Because some ships may be less carbon intensive than others, customers can influence emissions

"If the shipping industry were a country, it would be the sixth-biggest industrial carbon emitter in the world. Whereas big countries have plans for cutting emissions, shipping does not. The UN climate talks in Cancún are unlikely to change that. But customers, who indirectly pay for shipping fuel, might be better placed to put pressure on the industry.

To help them, a 'do tank' (yes, really) called the Carbon War Room has set up a website designed to rate ships as if they were refrigerators or boilers. Shippingefficiency.org uses data from IHS Fairplay, a vessel registry, to calculate how fuel-efficient each ship was at the time it was built. The energy implications are converted into letter grades, from squeaky-clean A to dirty G.

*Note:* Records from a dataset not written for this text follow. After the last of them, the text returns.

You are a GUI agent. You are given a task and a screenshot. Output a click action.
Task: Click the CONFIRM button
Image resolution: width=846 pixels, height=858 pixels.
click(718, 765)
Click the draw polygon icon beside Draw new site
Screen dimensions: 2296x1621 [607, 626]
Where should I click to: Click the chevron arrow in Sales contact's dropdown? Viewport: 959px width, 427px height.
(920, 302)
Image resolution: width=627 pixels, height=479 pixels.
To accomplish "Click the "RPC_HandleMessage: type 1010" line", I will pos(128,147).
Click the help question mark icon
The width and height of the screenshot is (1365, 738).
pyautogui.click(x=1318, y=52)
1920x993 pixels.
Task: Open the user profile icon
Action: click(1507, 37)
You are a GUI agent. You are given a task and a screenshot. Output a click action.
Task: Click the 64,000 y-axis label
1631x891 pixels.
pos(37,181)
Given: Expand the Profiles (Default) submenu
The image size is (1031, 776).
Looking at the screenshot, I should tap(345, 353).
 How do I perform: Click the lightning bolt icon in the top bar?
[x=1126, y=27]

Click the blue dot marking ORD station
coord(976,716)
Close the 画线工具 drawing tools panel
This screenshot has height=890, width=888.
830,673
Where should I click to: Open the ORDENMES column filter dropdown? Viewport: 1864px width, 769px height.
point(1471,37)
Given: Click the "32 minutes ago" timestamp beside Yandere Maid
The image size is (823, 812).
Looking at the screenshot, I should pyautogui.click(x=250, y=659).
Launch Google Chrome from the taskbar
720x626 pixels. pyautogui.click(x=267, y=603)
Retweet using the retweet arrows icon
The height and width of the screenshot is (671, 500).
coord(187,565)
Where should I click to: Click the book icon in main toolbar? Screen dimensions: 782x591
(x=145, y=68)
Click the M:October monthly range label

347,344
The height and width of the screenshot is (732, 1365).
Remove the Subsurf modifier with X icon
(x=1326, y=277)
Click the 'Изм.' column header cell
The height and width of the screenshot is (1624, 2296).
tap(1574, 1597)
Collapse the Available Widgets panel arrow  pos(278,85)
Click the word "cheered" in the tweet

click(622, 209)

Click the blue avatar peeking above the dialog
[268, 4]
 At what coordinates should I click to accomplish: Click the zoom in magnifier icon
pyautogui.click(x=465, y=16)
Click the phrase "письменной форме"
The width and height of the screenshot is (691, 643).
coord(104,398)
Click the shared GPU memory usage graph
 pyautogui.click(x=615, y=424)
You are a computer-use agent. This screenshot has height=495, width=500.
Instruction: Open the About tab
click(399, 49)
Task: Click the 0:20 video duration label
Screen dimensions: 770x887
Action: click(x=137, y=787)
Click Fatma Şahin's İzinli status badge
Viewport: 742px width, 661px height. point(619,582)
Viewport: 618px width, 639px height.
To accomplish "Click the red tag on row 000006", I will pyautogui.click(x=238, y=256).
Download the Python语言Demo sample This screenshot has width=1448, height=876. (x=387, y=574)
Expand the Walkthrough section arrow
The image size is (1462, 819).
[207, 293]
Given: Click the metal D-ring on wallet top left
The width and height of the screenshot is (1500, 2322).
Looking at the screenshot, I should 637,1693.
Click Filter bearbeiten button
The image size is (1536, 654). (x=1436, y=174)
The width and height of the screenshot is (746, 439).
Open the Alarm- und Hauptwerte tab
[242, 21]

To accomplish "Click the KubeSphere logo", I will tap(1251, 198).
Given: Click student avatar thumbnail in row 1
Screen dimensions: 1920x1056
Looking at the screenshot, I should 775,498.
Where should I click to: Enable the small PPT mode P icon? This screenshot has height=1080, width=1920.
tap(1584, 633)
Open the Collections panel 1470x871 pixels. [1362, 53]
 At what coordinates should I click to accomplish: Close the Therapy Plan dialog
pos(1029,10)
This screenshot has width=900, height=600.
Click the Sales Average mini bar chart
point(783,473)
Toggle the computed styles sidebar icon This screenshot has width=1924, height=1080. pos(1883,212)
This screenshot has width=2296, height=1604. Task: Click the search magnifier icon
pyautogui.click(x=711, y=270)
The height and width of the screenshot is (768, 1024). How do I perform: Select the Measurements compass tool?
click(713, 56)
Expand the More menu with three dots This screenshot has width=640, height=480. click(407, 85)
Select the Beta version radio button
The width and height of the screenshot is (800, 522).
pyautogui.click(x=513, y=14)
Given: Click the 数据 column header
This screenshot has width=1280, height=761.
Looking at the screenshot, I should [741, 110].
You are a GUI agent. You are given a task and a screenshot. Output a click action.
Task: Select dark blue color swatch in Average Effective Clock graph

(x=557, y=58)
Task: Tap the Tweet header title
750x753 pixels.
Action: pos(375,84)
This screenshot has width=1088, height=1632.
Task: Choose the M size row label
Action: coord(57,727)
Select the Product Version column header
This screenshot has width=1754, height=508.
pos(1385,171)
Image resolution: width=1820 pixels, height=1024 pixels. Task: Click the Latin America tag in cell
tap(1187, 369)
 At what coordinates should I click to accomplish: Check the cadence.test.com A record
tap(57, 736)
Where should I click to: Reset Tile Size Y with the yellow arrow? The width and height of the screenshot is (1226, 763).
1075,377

The idea is that cost-, environment- or publicity-conscious companies could choose to use only those ships with the best grades. Ports could charge more efficient ships less for their services. Island nations sensitive to climate issues could choose the least carbon dioxide-intensive shipping lines. Kevin Conrad, Papua New Guinea's special envoy on climate change, says his country may consider such a step.

The War Room says it will provide data on 60,000 vessels, giving their owners a new basis on which to compete. If the idea catches on, consumers will be able to shun ships that emit a lot and reward the ones that don't."